I suppose that they must also make fine cut flowers for your home vases, and if grown in your front garden beds, they’ll have your neighbors asking, “What is that gorgeous big flowering plant you’re growing there?”

This Eastern Black Swallowtail is fully involved, methodically working this Tithonia flowerhead. His golden yellow flashes, blue patches and shot of red/red, against black wings and black body handsomely fitted with white spots, works nicely here with the developing Tithonia bud and sweet Tithonia flower, all set in a clump of Tithonia, that blocking the sunlight that brightens the rest of the Butterflies & Blooms Briar Patch Habitat.

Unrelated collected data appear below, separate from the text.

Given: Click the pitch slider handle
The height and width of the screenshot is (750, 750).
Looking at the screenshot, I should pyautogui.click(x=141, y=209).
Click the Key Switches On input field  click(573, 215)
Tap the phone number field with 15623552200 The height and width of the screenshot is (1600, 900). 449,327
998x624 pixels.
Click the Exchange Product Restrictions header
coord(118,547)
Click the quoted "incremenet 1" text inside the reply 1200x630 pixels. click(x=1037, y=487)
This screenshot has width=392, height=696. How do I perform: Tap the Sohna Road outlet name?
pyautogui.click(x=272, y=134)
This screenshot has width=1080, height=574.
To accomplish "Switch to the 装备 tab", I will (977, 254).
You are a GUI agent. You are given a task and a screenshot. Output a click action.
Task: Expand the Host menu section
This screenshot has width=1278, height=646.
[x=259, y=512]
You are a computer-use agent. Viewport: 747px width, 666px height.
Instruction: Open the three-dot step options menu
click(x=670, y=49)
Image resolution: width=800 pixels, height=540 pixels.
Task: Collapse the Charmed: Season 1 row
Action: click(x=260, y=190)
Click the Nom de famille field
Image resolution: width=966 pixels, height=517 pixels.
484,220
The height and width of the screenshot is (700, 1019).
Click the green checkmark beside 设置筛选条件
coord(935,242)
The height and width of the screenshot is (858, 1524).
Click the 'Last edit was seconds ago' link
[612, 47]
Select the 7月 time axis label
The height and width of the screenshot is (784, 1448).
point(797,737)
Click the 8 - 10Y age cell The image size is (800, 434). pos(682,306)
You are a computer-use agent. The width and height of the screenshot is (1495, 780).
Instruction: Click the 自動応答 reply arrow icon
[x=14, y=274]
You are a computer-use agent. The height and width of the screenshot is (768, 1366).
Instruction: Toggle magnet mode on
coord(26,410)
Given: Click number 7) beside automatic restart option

The richness of plants and butterfly here is real and as with all we share, the color of it all, real-time.

Jeff

Splendor In The Briar Patch

Earring Series - Blackswallowtail butterflies coupled, photographed by Jeff Zablow at "Butterflies and Blooms in the Briar Patch," Eatonton, GA

That morning in the Butterflies & Blooms Briar Patch Habitat in Eatonton, Georgia.

Me? I gaze at this and the several other image captures I scored of this pair of Eastern Black Swallowtail Butterflies and my mind is awash in thought.

She is facing you, and he is below her.

Does this picture evoke thoughts, for you? Be so kind as to share them?